* **Exercise objective**: Would you please copy all of the data exactly, skipping the images?

* **Supplied information**:
☆ ☆ ☆ ☆ ☆ ☆ ☆
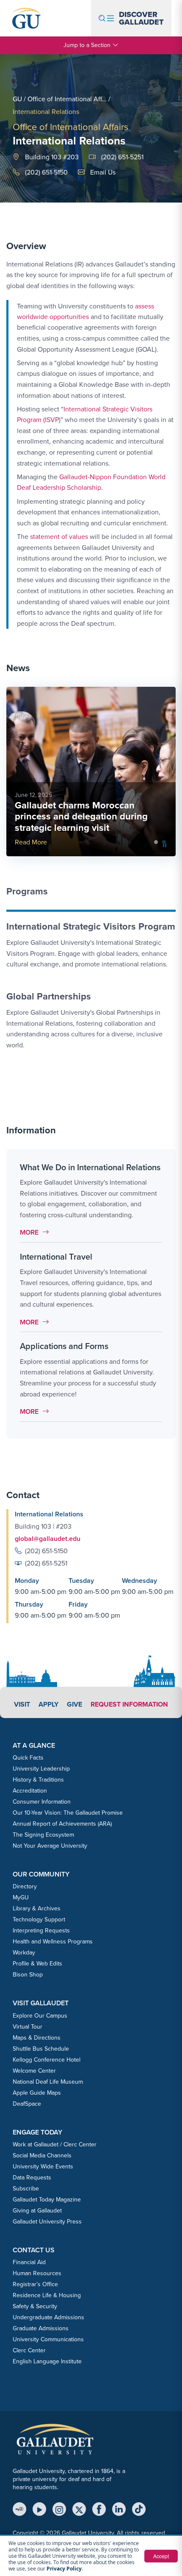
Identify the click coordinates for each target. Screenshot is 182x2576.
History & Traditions (38, 1779)
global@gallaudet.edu (47, 1538)
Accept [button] (161, 2555)
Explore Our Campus (40, 2015)
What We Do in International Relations (90, 1167)
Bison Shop (28, 1974)
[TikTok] (139, 2509)
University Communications (48, 2339)
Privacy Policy (64, 2568)
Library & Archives (37, 1908)
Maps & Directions (37, 2037)
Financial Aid (29, 2262)
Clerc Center (29, 2350)
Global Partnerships (48, 996)
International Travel (56, 1256)
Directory (25, 1886)
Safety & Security (35, 2306)
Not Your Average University (50, 1845)
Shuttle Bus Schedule (41, 2048)
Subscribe (26, 2188)
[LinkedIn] (119, 2509)
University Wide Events (43, 2166)
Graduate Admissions (41, 2328)
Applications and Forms (64, 1346)
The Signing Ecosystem (43, 1834)
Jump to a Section (86, 45)
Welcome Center (34, 2070)
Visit (22, 1704)
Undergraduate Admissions (48, 2317)
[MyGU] (19, 2509)
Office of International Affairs (70, 127)
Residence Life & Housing (47, 2295)
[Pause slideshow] (164, 845)
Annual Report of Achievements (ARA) (62, 1823)
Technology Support (39, 1919)
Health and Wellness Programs (53, 1941)
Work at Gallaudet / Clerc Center (55, 2144)
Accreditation (30, 1790)
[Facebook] (99, 2509)
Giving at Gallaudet (37, 2210)
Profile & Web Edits (37, 1963)
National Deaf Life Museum (48, 2081)
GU (17, 99)
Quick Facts (28, 1757)
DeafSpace (27, 2103)
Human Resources (37, 2273)
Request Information (129, 1704)
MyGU (21, 1897)
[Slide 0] (156, 842)
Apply (48, 1704)
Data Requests (32, 2177)
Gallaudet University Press (47, 2221)
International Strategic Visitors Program (90, 926)
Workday (24, 1952)
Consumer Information (42, 1801)
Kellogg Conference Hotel (46, 2059)
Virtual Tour (27, 2026)
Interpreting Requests (41, 1930)
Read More (31, 842)
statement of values (59, 536)
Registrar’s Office (35, 2284)
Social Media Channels (42, 2155)
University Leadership (41, 1768)
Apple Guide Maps (37, 2092)
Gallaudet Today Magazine (47, 2199)
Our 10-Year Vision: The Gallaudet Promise (68, 1812)
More (36, 1232)
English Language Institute (47, 2361)
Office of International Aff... (67, 99)
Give (74, 1704)
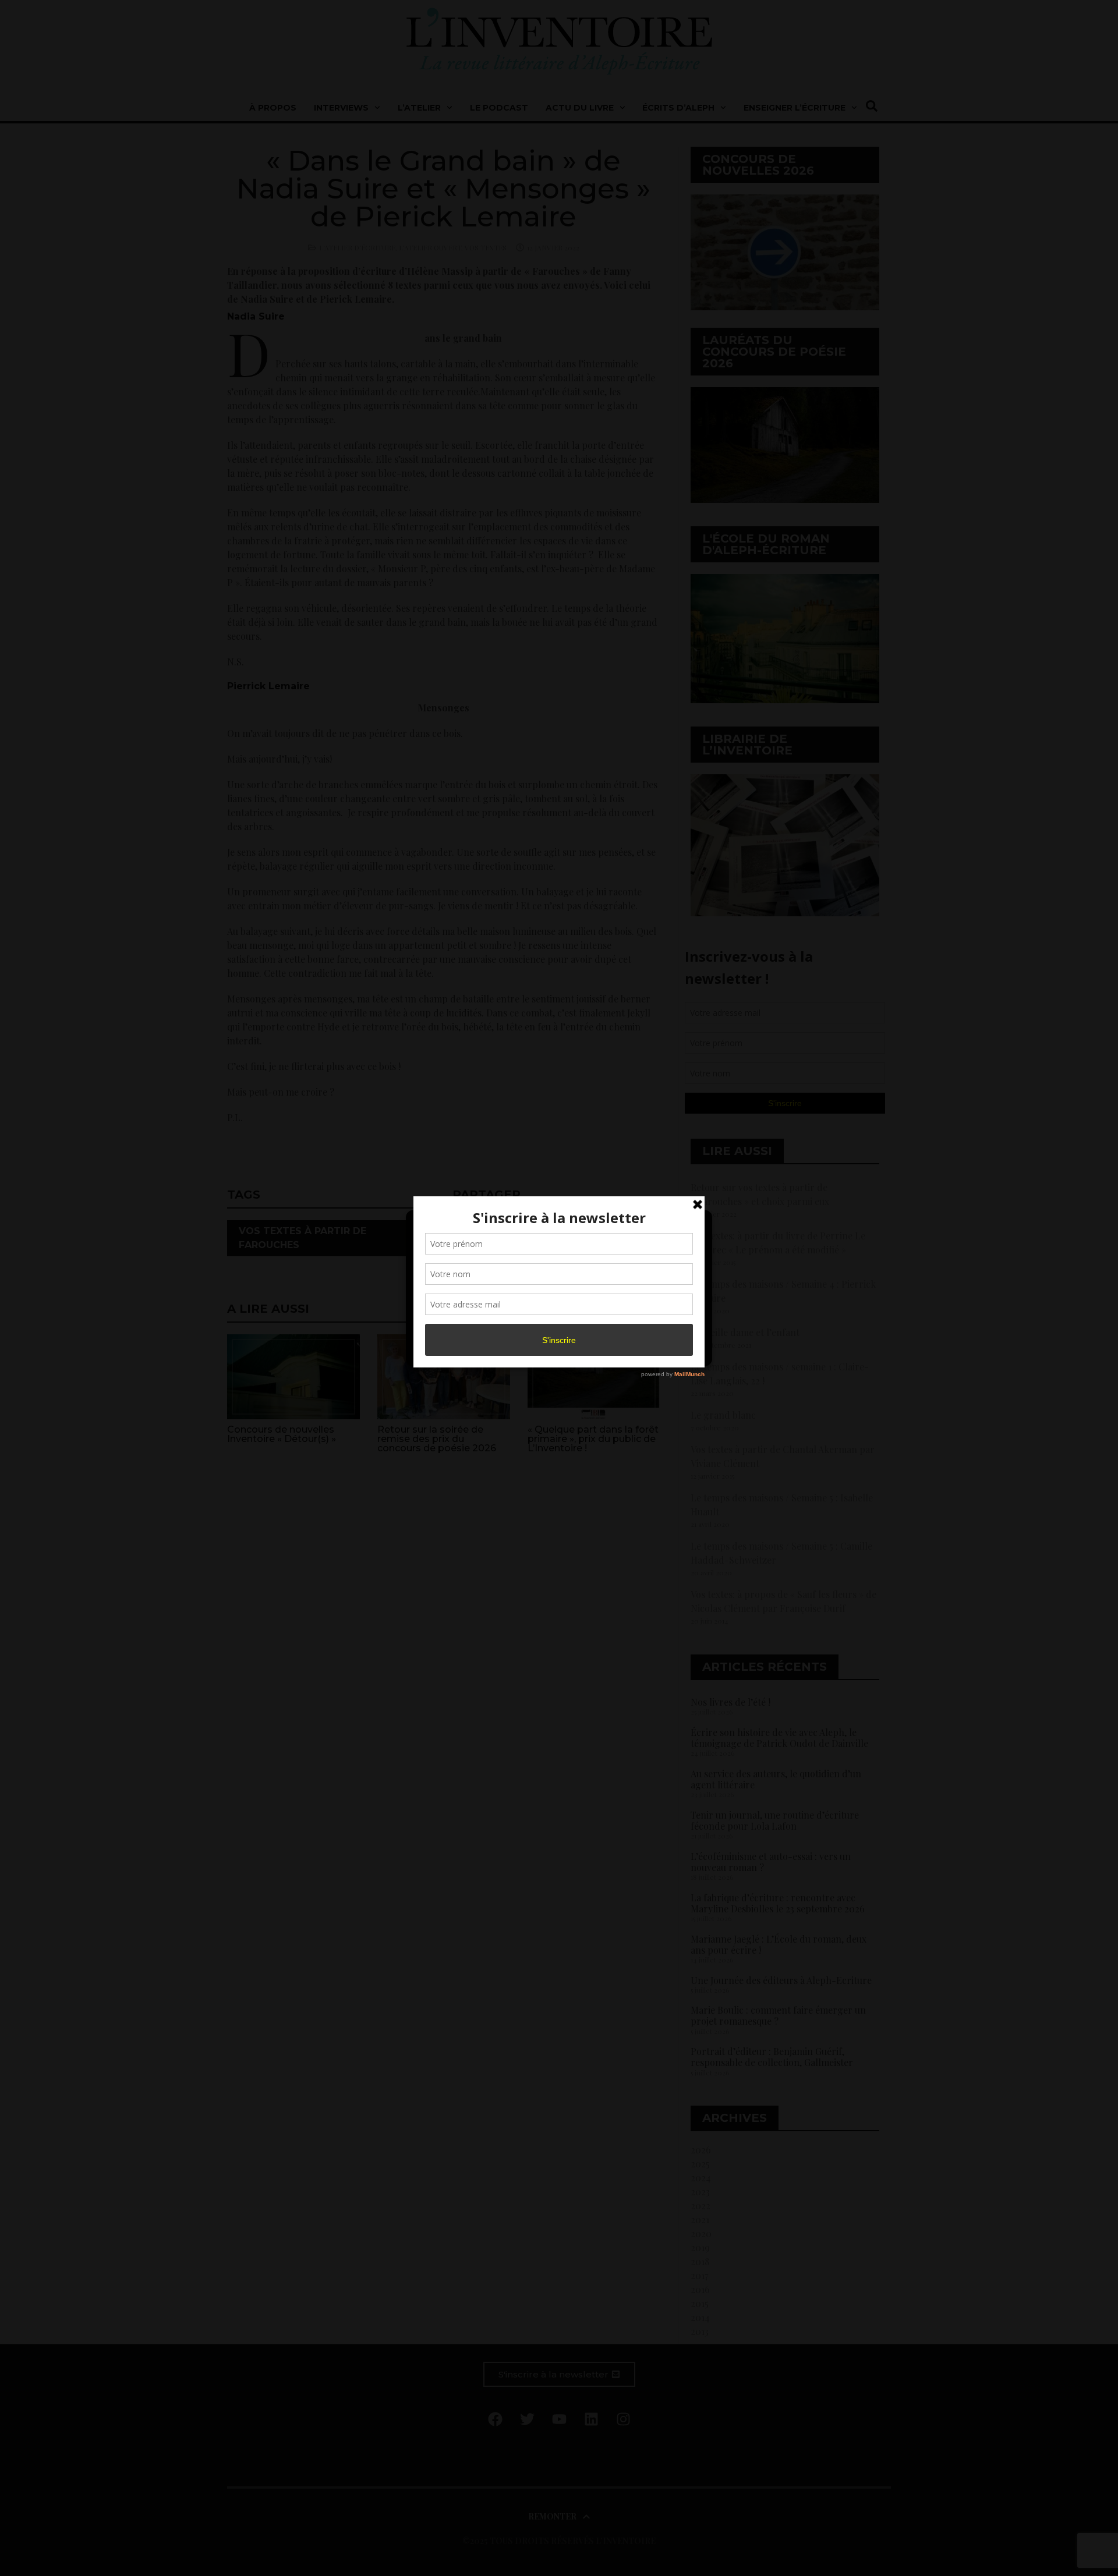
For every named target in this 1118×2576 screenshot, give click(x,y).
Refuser (557, 1324)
☆ ☆ ☆ ☆ ☆ ☆ ☆
* **Solved problem**:
Identify the click coordinates for each target. Screenshot is 182x2576.
History & Traditions (38, 1779)
global@gallaudet.edu (47, 1538)
Accept [button] (161, 2555)
Explore Our Campus (40, 2015)
What We Do in International Relations (90, 1167)
Bison Shop (28, 1974)
[TikTok] (139, 2509)
University Communications (48, 2339)
Privacy Policy (64, 2568)
Library & Archives (37, 1908)
Maps & Directions (37, 2037)
Financial Aid (29, 2262)
Clerc Center (29, 2350)
Global Partnerships (48, 996)
International Travel (56, 1256)
Directory (25, 1886)
Safety & Security (35, 2306)
Not Your Average University (50, 1845)
Shuttle Bus Schedule (41, 2048)
Subscribe (26, 2188)
[LinkedIn] (119, 2509)
University Wide Events (43, 2166)
Graduate Admissions (41, 2328)
Applications and Forms (64, 1346)
The Signing Ecosystem (43, 1834)
Jump to a Section (86, 45)
Welcome Center (34, 2070)
Visit (22, 1704)
Undergraduate Admissions (48, 2317)
[MyGU] (19, 2509)
Office of International Affairs (70, 127)
Residence Life & Housing (47, 2295)
[Pause slideshow] (164, 845)
Annual Report of Achievements (ARA) (62, 1823)
Technology Support (39, 1919)
Health and Wellness Programs (53, 1941)
Work at Gallaudet / Clerc Center (55, 2144)
Accreditation (30, 1790)
[Facebook] (99, 2509)
Giving at Gallaudet (37, 2210)
Profile & Web Edits (37, 1963)
National Deaf Life Museum (48, 2081)
GU (17, 99)
Quick Facts (28, 1757)
DeafSpace (27, 2103)
Human Resources (37, 2273)
Request Information (129, 1704)
MyGU (21, 1897)
[Slide 0] (156, 842)
Apply (48, 1704)
Data Requests (32, 2177)
Gallaudet University Press (47, 2221)
International Strategic Visitors Program (90, 926)
Workday (24, 1952)
Consumer Information (42, 1801)
Kellogg Conference Hotel (46, 2059)
Virtual Tour (27, 2026)
Interpreting Requests (41, 1930)
Read More (31, 842)
statement of values (59, 536)
Registrar’s Office (35, 2284)
Social Media Channels (42, 2155)
University Leadership (41, 1768)
Apple Guide Maps (37, 2092)
Gallaudet Today Magazine (47, 2199)
Our 10-Year Vision: The Gallaudet Promise (68, 1812)
More (36, 1232)
English Language Institute (47, 2361)
Office of International Aff... (67, 99)
Give (74, 1704)
For every named target in this 1118×2576 screenshot, give click(x,y).
Refuser (557, 1324)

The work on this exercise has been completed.